Resolving Molecular Heterogeneity with Single-Molecule Centrifugation

Abstract

For many classes of biomolecules, population-level heterogeneity is an essential aspect of biological function─from antibodies produced by the immune system to post-translationally modified proteins that regulate cellular processes. However, heterogeneity is difficult to fully characterize for multiple reasons: (i) single-molecule approaches are needed to avoid information lost by ensemble-level averaging, (ii) sufficient statistics must be gathered on both a per-molecule and per-population level, and (iii) a suitable analysis framework is required to make sense of a potentially limited number of intrinsically noisy measurements. Here, we introduce an approach that overcomes these difficulties by combining three techniques: a DNA nanoswitch construct to repeatedly interrogate the same molecule, a benchtop centrifuge force microscope (CFM) to obtain thousands of statistics in a highly parallel manner, and a Bayesian nonparametric (BNP) inference method to resolve separate subpopulations with distinct kinetics. We apply this approach to characterize commercially available antibodies and find that polyclonal antibody from rabbit serum is well-modeled by a mixture of three subpopulations. Our results show how combining a spatially and temporally multiplexed nanoswitch-CFM assay with BNP analysis can help resolve complex biomolecular interactions in heterogeneous samples.

Figure 1

Schematic description of the assay. (A) Heterogeneous samples can contain multiple subpopulations with distinct unbinding kinetics (left). We mount pairs of antibody and antigen molecules into a DNA nanoswitch construct so that binding and unbinding can be seen by a change in DNA length (middle). The constructs are placed in a benchtop Centrifuge Force Microscope (CFM, right). (B) The CFM applies a centrifugal force on the antibody–antigen bond (left), leading to rupture events with a distinct signature (middle). By simultaneously tracking all the beads in the field of view, many pairs of molecules can be measured at once; with repeated pulls, multiple statistics can be collected per molecular pair (right). (C) Transition times are determined from bead trajectories and collated into a table (left). Collectively, the unbinding kinetics are multiexponential, but the individual subpopulations are single-exponential (middle). With Bayesian nonparametric analysis, the separate subpopulations can be resolved (right).

Figure 2

Validation of the CFM for homogeneous samples. (A) Unbinding lifetime distribution of the interaction between fluorescein and monoclonal antifluorescein (mAF), with y-axis on a log scale.
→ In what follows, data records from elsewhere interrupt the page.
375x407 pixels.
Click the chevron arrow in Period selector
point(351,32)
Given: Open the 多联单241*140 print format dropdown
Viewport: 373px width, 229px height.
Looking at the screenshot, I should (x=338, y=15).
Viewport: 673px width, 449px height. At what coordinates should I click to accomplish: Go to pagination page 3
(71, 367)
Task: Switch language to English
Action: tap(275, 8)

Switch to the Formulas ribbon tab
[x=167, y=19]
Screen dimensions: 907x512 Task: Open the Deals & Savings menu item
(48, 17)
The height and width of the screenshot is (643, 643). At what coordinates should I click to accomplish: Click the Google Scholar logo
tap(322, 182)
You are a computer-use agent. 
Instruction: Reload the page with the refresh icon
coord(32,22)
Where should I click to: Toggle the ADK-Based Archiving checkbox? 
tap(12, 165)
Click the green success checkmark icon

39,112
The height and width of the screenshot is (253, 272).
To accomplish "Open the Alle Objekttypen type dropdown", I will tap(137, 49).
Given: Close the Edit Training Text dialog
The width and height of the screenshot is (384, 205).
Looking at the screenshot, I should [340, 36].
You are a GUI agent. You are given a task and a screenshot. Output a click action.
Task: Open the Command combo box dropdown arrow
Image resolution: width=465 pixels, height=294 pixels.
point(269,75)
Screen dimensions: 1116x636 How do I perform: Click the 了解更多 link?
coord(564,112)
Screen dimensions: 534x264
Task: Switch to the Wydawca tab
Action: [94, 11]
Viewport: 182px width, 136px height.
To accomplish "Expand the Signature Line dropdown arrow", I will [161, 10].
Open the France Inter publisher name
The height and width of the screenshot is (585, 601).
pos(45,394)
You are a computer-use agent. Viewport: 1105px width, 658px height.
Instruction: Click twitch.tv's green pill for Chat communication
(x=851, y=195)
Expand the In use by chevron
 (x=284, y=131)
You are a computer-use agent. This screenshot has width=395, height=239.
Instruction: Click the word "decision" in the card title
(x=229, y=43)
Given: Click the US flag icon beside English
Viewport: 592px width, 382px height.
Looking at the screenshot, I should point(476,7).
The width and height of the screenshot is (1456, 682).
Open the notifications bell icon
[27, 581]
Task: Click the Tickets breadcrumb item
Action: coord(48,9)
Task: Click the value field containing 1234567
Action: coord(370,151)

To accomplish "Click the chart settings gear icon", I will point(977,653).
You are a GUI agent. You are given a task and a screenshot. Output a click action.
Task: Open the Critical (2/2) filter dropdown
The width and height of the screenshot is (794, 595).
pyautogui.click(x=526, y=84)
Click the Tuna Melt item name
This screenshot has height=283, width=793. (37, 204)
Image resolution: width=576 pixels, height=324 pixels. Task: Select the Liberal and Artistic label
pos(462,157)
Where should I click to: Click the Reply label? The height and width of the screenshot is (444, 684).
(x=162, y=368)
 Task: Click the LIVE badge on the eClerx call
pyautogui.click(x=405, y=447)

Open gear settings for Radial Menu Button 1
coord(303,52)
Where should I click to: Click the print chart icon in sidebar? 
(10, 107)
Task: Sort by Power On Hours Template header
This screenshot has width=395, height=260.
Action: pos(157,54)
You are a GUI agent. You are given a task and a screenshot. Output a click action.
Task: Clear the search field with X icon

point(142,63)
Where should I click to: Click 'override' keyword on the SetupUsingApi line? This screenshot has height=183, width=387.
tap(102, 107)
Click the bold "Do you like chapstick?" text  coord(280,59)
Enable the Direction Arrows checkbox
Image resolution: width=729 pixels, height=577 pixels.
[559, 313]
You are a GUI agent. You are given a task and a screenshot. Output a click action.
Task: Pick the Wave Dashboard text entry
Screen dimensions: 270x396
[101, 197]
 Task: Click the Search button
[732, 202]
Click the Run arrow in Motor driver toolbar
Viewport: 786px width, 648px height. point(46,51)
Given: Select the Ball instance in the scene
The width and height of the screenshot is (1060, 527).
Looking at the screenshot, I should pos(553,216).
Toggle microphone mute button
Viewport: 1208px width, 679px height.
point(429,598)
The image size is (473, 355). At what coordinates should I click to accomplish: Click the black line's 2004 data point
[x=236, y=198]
The fit line and characteristic lifetime τ show results from a maximum likelihood estimation using a truncated exponential model. (B) Dependence of mAF unbinding lifetime on force as measured by CFM, with the best-fit line (magenta) based on the Bell–Evans model: τ ∝ exp (−F/F₀). An independent zero force lifetime was measured by EMSA (orange). (C) Unbinding lifetime distribution of fluorescein and monoclonal antifluorescein (mAF), and DIG and monoclonal anti-DIG (mAD). Shown in gray is the combined data, representative of ensemble-averaged kinetics in a mixed sample. The inset shows the narrowing of the two distributions by taking per molecule averaged lifetimes (x-axis on log scale, y-axis normalized counts). The top panel contains the same data as in the main plot but with the x-axis on a log scale. The middle and lower panels show the average of a random subset of 3 and 9 data points per molecular pair, respectively, for all molecular pairs with at least that many statistics collected (the number of molecular pairs measured for the 3 repeat data was N_{molecular pairs} = 288 and 319 for mAF and mAD, respectively; correspondingly, for 9 repeats, N_{molecular pairs} = 171 and 106).

Figure 3

Validation of Bayesian Non-Parametric (BNP) inference with known samples of mAF and mAD for pure samples (A) and handmade binary mixtures (B). The inferred lifetime posterior is shown in dark purple. The distribution is a histogram of Monte Carlo samples of the lifetime [Figure S8, second row], weighted by the subpopulation fraction of that lifetime [Figure S8, first row] (see Section S2). The width of a peak represents its statistical uncertainty; the integrated area its population fraction. Solid line shows the cumulative probability; the inferred mAF proportion is the integrated area of the leftmost peak. (C) Correlation between true mAF proportion and inferred mAF proportion.

Figure 4

Demonstration of the CFM and BNP approach for an unknown polyclonal anti-FITC sample. (A) Population-level unbinding statistics of the polyclonal antibody. The nonexponential kinetics indicates heterogeneity. (B) Histogram of the per-molecule average lifetime. (C) Posterior distribution of lifetime inferred from Bayesian nonparametric analysis, as in Figure 3.